Back in 2017, FarmLogs co-founder Jesse Vollmar had voiced his opposition to any ‘Big Ag’ buyout of the company.
“It makes perfect sense that you would connect [FarmLogs and Bushel] because we are both playing a part in the same ecosystem. It made sense to put them under one roof and go after it more strategically,”he told AFN today.
Jake Joraanstad, co-founder and CEO at Bushel, says that the thinking behind the acquisition was driven by the realization that there was a crucial missing piece in the startup’s service offering.
“We know a lot about what happens after [grain] leaves the farm, hits the facility, and goes to the processor. But a lot of our customers are looking at all these programs that they’d like to do with their farmers, and the missing component is the actual activity that happened to produce the crop,” he told AFN.

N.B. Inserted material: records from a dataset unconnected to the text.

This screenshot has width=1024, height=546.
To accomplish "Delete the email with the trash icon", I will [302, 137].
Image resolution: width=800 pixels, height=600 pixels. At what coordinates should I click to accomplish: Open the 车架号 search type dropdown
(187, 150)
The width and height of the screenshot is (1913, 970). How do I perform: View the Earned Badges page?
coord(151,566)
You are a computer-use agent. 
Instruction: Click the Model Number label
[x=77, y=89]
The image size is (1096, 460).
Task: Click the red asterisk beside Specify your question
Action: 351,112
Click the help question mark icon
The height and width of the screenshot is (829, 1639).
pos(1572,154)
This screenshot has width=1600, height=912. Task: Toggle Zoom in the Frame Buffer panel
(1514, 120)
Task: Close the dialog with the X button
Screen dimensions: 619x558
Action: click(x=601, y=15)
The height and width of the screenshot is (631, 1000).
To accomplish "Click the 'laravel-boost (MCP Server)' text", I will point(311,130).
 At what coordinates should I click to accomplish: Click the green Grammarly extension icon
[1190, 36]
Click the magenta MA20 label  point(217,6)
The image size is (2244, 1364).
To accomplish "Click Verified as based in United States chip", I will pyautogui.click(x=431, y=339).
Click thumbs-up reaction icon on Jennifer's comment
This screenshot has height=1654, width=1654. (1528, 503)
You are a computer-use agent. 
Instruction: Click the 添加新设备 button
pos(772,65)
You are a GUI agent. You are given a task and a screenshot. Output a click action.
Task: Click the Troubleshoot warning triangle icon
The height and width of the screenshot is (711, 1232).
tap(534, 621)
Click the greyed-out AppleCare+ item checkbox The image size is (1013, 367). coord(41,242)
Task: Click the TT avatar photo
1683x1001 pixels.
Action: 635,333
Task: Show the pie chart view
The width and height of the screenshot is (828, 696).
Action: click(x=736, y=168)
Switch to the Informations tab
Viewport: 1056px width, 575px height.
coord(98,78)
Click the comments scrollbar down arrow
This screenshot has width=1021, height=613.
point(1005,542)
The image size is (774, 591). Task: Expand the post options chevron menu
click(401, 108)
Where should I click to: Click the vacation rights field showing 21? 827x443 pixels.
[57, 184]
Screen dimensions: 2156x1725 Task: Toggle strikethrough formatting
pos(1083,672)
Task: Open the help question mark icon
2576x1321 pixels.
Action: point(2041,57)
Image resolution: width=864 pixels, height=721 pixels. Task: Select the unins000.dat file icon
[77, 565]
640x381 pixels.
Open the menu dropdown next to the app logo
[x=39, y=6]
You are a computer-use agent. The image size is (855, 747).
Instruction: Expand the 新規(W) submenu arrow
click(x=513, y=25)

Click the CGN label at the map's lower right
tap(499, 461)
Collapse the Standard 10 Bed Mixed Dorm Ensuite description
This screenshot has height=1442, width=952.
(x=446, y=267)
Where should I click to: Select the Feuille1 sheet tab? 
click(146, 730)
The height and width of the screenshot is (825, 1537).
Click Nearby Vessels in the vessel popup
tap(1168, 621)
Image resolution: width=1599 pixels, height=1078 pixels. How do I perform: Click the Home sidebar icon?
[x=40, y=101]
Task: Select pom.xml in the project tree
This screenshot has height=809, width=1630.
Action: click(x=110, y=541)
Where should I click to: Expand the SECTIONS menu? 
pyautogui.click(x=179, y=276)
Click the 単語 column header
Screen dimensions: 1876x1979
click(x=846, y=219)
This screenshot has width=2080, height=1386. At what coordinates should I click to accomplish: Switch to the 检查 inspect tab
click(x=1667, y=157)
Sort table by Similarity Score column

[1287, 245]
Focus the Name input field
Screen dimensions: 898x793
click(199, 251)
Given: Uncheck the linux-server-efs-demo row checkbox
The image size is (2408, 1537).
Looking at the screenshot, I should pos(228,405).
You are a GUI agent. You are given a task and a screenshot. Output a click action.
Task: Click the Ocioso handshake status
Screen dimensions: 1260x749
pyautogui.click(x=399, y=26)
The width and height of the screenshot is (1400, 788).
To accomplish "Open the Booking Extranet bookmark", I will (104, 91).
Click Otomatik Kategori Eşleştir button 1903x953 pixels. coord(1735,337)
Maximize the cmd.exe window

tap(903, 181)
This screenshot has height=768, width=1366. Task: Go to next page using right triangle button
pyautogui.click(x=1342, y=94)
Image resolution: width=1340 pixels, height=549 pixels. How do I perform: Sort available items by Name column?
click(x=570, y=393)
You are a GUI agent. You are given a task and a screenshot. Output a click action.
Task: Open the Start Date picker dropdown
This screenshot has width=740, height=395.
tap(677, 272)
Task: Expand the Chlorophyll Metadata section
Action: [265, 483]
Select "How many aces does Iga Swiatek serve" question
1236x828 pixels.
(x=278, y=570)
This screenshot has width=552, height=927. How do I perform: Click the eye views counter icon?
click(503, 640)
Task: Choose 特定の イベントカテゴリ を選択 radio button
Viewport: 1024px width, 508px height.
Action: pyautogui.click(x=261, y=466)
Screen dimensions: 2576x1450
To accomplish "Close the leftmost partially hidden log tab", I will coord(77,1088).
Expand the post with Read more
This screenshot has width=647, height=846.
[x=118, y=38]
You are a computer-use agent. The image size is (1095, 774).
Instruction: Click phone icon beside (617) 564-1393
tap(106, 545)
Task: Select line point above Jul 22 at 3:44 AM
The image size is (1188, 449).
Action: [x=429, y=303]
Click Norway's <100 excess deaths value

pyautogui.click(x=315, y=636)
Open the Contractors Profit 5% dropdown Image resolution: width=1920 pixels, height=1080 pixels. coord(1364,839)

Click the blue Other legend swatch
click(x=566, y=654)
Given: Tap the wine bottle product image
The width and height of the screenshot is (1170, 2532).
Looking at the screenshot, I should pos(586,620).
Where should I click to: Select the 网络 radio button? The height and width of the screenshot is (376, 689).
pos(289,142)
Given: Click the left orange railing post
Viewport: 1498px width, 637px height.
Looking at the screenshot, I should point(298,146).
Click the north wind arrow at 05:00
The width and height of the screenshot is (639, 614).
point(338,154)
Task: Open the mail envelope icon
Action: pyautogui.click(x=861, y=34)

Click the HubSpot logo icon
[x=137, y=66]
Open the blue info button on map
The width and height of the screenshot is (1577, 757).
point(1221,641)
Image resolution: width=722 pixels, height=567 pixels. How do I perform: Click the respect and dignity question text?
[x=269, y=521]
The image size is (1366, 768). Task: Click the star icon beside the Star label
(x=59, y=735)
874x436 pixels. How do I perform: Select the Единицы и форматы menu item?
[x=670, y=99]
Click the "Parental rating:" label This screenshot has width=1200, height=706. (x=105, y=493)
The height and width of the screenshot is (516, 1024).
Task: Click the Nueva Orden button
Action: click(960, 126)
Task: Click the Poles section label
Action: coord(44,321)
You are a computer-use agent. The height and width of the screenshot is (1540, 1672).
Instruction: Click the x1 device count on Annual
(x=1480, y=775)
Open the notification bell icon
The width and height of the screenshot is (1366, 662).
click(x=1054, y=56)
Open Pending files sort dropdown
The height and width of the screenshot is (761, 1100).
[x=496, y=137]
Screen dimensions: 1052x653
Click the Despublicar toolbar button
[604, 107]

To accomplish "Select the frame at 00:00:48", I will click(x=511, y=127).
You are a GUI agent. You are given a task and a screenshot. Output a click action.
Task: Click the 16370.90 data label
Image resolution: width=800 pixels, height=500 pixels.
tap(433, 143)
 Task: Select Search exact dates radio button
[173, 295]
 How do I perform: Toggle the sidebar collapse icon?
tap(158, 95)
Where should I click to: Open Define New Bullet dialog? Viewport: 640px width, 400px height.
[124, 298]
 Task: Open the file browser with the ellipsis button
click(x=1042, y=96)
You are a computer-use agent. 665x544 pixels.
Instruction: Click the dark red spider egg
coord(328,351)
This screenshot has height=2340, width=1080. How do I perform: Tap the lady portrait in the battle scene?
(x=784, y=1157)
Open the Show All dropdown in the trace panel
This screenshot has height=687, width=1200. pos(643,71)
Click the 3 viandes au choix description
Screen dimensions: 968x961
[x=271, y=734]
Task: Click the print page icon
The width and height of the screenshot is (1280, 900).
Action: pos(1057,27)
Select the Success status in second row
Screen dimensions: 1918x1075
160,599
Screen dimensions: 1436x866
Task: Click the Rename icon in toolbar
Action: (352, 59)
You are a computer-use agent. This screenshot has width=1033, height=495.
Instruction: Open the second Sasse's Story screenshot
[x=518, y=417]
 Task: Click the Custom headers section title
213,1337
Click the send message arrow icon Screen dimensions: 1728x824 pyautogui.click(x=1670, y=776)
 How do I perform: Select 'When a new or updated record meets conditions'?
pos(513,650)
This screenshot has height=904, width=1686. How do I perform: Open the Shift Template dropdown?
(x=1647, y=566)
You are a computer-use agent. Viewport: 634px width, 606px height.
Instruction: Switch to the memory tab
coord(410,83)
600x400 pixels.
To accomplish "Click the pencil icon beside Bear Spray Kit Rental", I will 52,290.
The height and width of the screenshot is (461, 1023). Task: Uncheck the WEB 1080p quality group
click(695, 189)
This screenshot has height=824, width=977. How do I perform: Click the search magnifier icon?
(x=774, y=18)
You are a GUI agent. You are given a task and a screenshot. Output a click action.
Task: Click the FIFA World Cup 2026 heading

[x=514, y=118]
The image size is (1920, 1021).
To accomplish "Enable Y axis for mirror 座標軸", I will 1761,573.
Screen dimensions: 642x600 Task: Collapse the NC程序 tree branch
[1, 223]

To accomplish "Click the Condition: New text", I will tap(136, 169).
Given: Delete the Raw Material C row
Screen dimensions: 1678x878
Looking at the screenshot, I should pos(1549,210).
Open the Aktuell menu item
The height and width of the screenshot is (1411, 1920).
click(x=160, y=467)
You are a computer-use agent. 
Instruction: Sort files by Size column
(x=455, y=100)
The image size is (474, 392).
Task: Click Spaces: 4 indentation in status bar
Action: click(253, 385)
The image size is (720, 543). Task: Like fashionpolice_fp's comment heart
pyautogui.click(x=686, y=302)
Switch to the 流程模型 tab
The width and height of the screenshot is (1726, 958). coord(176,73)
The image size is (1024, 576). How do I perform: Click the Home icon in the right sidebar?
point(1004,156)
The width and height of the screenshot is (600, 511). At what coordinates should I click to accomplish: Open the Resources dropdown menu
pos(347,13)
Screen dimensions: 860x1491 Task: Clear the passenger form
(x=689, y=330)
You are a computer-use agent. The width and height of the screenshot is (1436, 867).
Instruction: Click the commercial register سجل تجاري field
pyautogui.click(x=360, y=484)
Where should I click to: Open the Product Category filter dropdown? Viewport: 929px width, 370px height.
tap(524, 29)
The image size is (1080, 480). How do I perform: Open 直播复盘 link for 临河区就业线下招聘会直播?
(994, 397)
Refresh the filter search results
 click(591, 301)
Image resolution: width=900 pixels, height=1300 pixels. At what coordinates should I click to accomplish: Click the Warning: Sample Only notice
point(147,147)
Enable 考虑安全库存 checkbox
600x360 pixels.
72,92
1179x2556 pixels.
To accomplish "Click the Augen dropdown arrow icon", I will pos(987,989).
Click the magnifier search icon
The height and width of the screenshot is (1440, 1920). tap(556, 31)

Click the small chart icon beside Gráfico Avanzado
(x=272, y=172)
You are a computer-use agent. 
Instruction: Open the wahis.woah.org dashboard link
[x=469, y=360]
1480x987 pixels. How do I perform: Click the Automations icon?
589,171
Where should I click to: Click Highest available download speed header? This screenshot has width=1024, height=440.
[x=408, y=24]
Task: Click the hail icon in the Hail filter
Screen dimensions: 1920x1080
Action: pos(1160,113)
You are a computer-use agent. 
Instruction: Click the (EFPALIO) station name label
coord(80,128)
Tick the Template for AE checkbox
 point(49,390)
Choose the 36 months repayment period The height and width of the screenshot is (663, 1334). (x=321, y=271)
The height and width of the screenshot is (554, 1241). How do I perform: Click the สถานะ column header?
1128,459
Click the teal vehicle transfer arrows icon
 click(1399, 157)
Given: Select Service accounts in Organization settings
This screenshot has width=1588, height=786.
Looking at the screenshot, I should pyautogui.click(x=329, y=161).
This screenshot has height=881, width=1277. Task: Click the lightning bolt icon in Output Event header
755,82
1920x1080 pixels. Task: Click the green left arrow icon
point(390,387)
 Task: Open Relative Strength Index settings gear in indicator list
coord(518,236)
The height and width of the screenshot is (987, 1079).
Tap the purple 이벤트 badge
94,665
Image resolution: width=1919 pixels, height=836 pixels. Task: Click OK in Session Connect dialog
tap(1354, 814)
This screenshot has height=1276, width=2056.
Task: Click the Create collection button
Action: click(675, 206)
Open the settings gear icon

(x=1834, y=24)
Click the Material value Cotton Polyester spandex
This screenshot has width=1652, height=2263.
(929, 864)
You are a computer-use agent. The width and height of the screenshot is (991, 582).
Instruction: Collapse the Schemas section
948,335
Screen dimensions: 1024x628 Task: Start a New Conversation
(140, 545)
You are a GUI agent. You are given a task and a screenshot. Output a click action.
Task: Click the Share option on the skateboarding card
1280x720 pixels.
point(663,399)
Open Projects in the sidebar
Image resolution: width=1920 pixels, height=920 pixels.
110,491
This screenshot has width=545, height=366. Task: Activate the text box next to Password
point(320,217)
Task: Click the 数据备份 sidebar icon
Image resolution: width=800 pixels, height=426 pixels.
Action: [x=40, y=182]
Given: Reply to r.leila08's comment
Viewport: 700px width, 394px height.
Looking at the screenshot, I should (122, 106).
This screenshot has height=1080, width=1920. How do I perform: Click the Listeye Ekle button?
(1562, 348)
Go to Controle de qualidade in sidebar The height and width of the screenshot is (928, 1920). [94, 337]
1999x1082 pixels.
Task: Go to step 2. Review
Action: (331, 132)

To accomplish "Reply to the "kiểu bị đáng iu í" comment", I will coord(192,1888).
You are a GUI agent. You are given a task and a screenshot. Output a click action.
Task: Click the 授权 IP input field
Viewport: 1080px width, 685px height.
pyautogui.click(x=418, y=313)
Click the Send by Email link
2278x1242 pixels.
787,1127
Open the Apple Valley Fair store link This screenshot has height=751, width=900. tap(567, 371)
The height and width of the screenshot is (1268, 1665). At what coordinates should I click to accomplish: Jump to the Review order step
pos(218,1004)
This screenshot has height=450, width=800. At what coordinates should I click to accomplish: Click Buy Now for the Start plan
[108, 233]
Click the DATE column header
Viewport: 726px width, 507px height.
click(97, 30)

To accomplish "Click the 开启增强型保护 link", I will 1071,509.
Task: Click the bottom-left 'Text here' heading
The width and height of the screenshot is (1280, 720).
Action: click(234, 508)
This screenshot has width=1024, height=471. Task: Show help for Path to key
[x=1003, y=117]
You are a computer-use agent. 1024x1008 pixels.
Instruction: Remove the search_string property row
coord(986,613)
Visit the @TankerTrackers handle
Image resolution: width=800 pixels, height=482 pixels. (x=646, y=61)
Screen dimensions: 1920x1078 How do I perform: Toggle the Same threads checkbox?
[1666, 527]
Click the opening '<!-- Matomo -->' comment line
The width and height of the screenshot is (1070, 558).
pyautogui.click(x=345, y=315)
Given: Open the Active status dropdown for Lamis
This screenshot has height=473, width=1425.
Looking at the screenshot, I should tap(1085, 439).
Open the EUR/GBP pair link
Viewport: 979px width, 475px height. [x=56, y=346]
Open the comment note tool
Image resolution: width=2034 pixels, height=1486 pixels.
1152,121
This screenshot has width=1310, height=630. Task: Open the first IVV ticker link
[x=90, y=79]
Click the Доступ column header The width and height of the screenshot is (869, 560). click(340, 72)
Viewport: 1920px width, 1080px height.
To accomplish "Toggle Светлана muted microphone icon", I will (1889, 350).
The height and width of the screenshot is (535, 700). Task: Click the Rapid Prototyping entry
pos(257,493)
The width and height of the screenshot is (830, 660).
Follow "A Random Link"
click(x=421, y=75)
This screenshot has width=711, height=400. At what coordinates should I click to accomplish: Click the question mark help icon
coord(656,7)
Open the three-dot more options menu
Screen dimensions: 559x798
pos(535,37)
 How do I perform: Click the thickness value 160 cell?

The two companies realized that farmers were likely double-entering data from Bushel regarding their scale tickets, grain contracts, and other information.
Bushel’s platform integrates with multiple grain accounting systems, trading desks, farm management systems, insurance companies, and market feeds to allow different software systems in the grain handling chain to work with one other. Farmers can use it for free, while grain companies must pay a fee.
FarmLogs has a similar aim around digitalization and efficiency, but is focused on growers.
With both startups under one roof, data can now flow back and forth between FarmLogs’ farm-level view of an operation, and Bushel’s post-farm gate appreciation of the supply chain.
Bushel is now planning to offer farmers a “grain passport” that could ease some of the enrollment and verification requirements for programs involving things like identity preservation, crop insurance, and sustainability.
It has also been plotting a fintech play for the near future.
“We are launching it this fall, and I think it is going to change how people perceive how money moves around in the world of agriculture,” Joraanstad says.
“With all of this information flowing automatically, the farm experience begins to be very much like what you would expect in the 21st century. Tools that show transactions automatically or that allow you to categorize them, like Mint, is an experience that just has not existed for the farmer.”
For now, Bushel is focused on executing its acquisition of FarmLogs and helping farmers navigate the expanded offerings. With both companies having spent plenty of time in the startup foxhole, they are up for the task, Vollmar says.
“This is what both of our teams do and we’re really great at it: Trying to push the limits of an industry and move it forward, get the hard stuff done that other people aren’t willing to do, and grind through some really challenging problems.”